Este encontrava-se sobranceiro a uma zona de sete rios que desembocavam no rio de São Domingos, do qual saíam quatro riachos que percorriam o vale das Laranjeiras. "Tal como o Paraíso terrestre, que era banhado por um rio dividido (palavras de Manuel Adrião) em quatro braços: Pison, Gion, Tigre e Eufrates."
Quatro séculos atrás, D. João de Castro surpreendia o país e a Europa ao falar no projecto de um jardim zoológico onde se concentrassem as espantosas diversidades de animais e plantas que os portugueses, nas suas viagens, haviam descoberto pelo mundo. O clima ameno e o património de conhecimentos que detínhamos sobre as raças dos bichos e as maneiras de com eles lidar, tornava-o à partida viável.
A herdade da Penha Verde, que possuía em Sintra, podia, afirmava, ser um bom local para o projecto. O antigo vice-rei das Índias não foi, porém, levado muito a sério. Mas o fascínio pela fauna das paragens longínquas tomar-nos-ia, desde então, para sempre.
Os grandes do reino passaram a ter exemplares dela nas suas quintas, seres de maravilha e espanto, a impressionarem fortemente os estrangeiros que as visitavam. Plantas e animais raros venciam oceanos e reproduziam-se em jardins aristocráticos, climatizados para o efeito. Metrópole de impérios africanos, sul-americanos, asiáticos, Portugal fazia-se referência decisiva.
Dominando a cultura, as artes, a ciência, a economia, notáveis ligados ao rei D. Fernando II marcam a vida criativa de então. Lugares especiais são-lhes objecto (Sintra com o Palácio da Pena e Sete Rios com a Quinta das Laranjeiras) de realizações surpreendentes.
Pela sua localização, pelo seu microclima, pelas suas águas ("águas boas" as designaram no tempo das pestes), pela sua arquitectura, pelos seus edifícios, pelos seus bosques, a herdade de Sete Rios apresentava-se desde logo como o espaço ideal para um jardim zoológico.

Registos de um conjunto de dados
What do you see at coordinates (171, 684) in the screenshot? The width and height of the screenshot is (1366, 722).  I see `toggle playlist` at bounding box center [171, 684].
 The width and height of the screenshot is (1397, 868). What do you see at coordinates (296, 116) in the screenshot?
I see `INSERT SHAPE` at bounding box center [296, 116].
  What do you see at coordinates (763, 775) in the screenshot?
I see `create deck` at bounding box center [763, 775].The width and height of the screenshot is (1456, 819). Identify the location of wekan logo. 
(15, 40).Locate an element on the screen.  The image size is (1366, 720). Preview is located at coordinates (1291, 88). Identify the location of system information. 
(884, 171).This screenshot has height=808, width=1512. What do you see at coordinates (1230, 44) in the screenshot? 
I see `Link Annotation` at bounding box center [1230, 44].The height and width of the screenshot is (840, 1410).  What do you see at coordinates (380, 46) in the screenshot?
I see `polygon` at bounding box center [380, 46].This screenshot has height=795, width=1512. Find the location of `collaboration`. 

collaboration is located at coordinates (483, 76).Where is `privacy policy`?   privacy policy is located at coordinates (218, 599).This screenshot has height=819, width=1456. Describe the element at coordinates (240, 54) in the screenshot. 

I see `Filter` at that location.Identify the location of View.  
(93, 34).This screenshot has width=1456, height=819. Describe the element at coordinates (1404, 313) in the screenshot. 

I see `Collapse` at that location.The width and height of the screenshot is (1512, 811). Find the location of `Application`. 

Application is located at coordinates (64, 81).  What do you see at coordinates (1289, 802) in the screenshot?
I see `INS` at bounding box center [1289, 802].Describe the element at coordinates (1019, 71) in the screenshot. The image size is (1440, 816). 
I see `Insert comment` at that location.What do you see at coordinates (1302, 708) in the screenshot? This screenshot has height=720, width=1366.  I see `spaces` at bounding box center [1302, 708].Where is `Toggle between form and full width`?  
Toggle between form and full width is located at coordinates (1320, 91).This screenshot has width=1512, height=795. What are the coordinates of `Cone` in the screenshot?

● **Tarefas**
1. No texto sobre o jardim zoológico, que herdade em Sintra apontou D. João de Castro como bom local para o projecto?
2. Copie do texto sobre o jardim zoológico o trecho que começa em "Quatro séculos atrás, D." e vai até "então, para sempre.".

● **Respostas por tarefa**
1. A herdade da Penha Verde.

2.
Quatro séculos atrás, D. João de Castro surpreendia o país e a Europa ao falar no projecto de um jardim zoológico onde se concentrassem as espantosas diversidades de animais e plantas que os portugueses, nas suas viagens, haviam descoberto pelo mundo. O clima ameno e o património de conhecimentos que detínhamos sobre as raças dos bichos e as maneiras de com eles lidar, tornava-o à partida viável.
A herdade da Penha Verde, que possuía em Sintra, podia, afirmava, ser um bom local para o projecto. O antigo vice-rei das Índias não foi, porém, levado muito a sério. Mas o fascínio pela fauna das paragens longínquas tomar-nos-ia, desde então, para sempre.